In 1970 the present president’s father, Hafez Assad,
brought his family to power in a bloodless coup. The regime was utterly
repressive–including a secret and omnipresent military intelligence service and
torture against those causing trouble. In 1982 a Muslim Brotherhood revolt
against Hafez Assad in the city of Hama was crushed, probably leaving some
25 000 dead. Then, in 2000, Bashar Assad, his son
and an ophthalmologist, inherited the presidency. At first, as a result of the
power transfer, the repression seemed to ease. Syria was, in spite of its very
heterogeneous population, a rather peaceful, or even sleepy, state. It was also
quite stable, and its stability was appreciated by, among others, its neighbors
including Israel. This stability also meant that the average educational level
of its population was quite high; many Syrians were high level professionals.

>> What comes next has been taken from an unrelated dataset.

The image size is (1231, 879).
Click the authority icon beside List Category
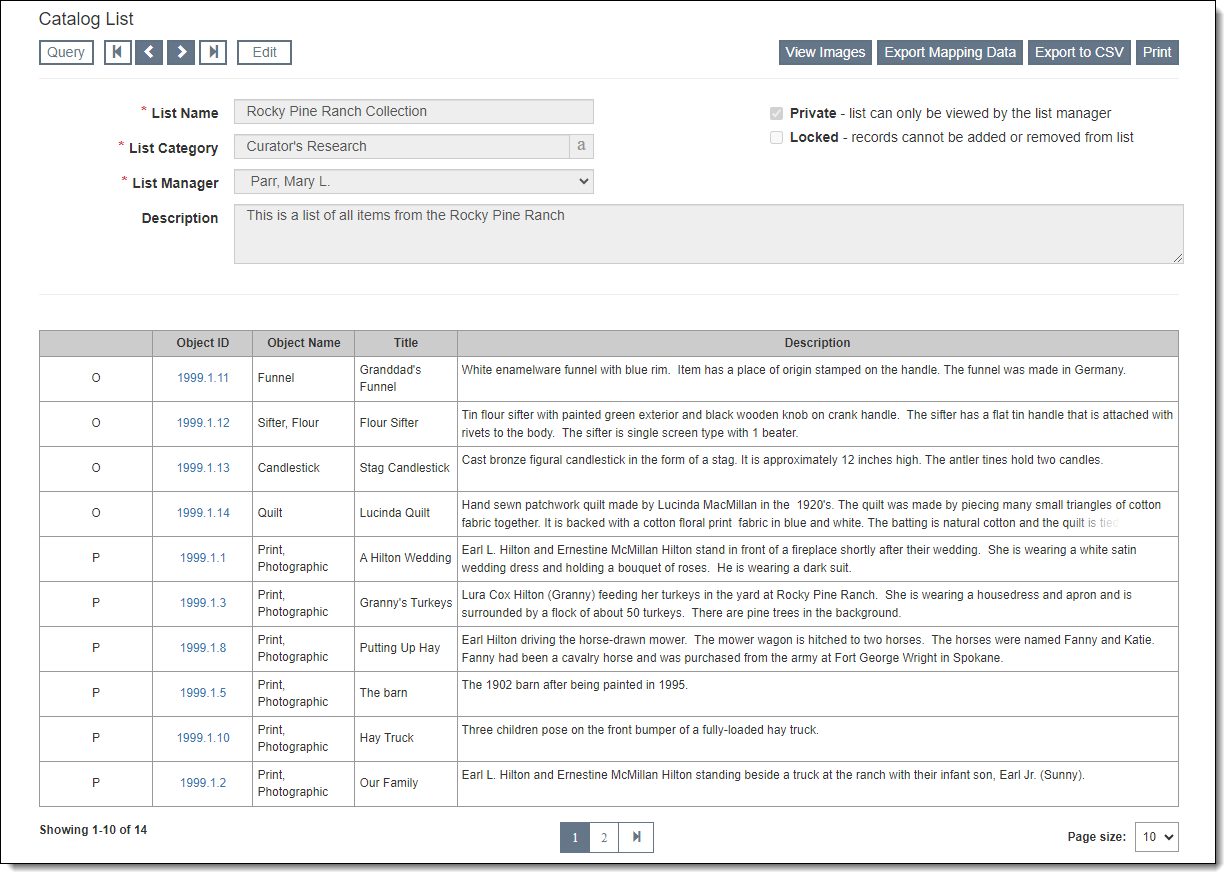(581, 146)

But so, and suddenly, as a result of the Arab Spring
in 2011, everything changed. Revolts started as protests against the
imprisoning of a group of teen-agers having used graffiti for denouncing local
government and corruption. Thus, and as in other Arab states, what was
primarily wanted was less corruption and more freedom. Bashar Assad’s reaction was however utterly brutal and the
situation soon developed into a full-scale civil war. This war gradually and
increasingly became a religious conflict with Sunnis on the rebel side and
Shiites on Assad’s side. Furthermore the rebel side became more and more split
and conflict-ridden within itself, in particular after the entrance of IS in
2013 on that side. External powers have also intervened on both sides: Iran,
the major Shiite nation, on Assad’s side for favoring the Shiite cause, and
Russia, also supporting Assad, for geopolitical reasons–above all access to the
Syrian Mediterranean coast is important for Russia. Furthermore the US, with its
new president Donald Trump, has intervened on the rebel side, and Turkey, in an
operation called “operation Olive Branch” has attacked the Kurds in the Kurdish
areas in Syria along the country’s northern frontier This has added to the
complexity since two NATO countries are now taking part, one on the one side
and the other on the other.
Now, when this is written, in July 2018, the war is still going on even
if Assad and his allies have got the upper hand. We do not, however, have to go
further into the details of all of this. The conclusions are, for our purposes,
quite clear. The conflict, or rather the horrible civil war, in Syria is
basically an internal Muslim conflict triggered by the Arab Spring. Before that
the country was quite stable, and after that the conditions have become
horrible. And this is what triggered the enormous migration.